La visión es extraordinariamente clara. Es difícil una concepción más simple de algo tan complicado. Y también lo es la palabra, cuyo alcance es fácil de captar. Está formada por unus, una, unum, que en latín nunca tiene el valor de artículo indeterminado que nosotros le damos a este adjetivo numeral, sino que tiene tan sólo el valor de uno por oposición a muchos, único; más el adjetivo verbal versus, versa versum, procedente de verto, vértere, verti, versum. El significado original, que luego se amplía por vía metafórica, es el de volver, dar vueltas, girar. Se trata por tanto de un verbo de movimiento, no descriptivo ni estático. Una vertiente no es la parte que mira hacia un lado u otro, sino la que vierte las aguas en esa dirección.
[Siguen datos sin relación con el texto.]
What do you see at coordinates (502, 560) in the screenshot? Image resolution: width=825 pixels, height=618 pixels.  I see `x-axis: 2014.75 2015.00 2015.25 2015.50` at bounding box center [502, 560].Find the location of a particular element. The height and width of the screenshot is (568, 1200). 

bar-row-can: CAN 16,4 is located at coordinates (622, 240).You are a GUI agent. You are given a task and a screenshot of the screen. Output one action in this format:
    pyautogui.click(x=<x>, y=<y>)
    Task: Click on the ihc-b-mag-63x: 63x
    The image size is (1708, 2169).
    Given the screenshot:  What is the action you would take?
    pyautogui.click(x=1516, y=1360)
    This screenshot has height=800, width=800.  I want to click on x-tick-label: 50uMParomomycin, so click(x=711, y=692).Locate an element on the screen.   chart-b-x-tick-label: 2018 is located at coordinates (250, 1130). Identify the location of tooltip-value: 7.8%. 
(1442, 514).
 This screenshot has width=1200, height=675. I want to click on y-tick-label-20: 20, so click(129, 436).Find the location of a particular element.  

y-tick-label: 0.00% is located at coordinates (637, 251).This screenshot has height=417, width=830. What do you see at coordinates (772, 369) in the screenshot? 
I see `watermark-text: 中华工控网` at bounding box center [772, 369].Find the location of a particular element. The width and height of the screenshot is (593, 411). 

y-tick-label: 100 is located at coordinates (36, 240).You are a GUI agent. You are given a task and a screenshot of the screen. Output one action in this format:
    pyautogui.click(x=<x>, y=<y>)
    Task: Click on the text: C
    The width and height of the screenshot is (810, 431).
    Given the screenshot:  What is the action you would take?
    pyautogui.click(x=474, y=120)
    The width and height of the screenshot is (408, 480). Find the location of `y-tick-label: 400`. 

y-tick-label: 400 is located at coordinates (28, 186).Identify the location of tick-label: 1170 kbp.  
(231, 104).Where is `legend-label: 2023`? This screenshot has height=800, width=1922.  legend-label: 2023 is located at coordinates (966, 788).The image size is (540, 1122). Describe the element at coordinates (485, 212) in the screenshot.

Avertere, advertere, invertere, convertere, revertere, subvertere son compuestos que mantienen el significado de orientarse a, girar, remover, darle la vuelta a algo. En la familia de vertere tenemos también vertex, vérticis, que será nuestro vértice, cuyo significado primero es el de torbellino (algo que gira) de agua, de viento, e incluso los de la coronilla. Verticinosus y vertiginosus, que en latín es el que padece vértigo (de vertigino, vertiginare, que es girar, dar vueltas sobre sí mismo). Vertigo, vertíginis, que es el movimiento de rotación, el movimiento circular y por extensión cualquier cambio en que se da la vuelta a la situación: revuelta, revolución; y también vértigo, que es el único significado que hemos conservado.

Está claro, pues, que al elegir nuestros antepasados el nombre de universo para denominar la totalidad de lo que somos capaces de percibir e intuir, quisieron que se trasluciese con claridad la idea de que todas las cosas, desde las más pequeñas a las más grandes tienden a cohesionarse, van dando vueltas para estar siempre en el lugar que les corresponde como parte de la unidad y globalidad de la que forman parte. Que todo, absolutamente todo, se mueve hacia la cohesión, y no hacia la disgregación (en la mayoría de disciplinas, empezando por la astronomía, es evidente). Del universo hemos sacado el concepto de universalidad y también el de universidad. Pero éste será tema de otro artículo.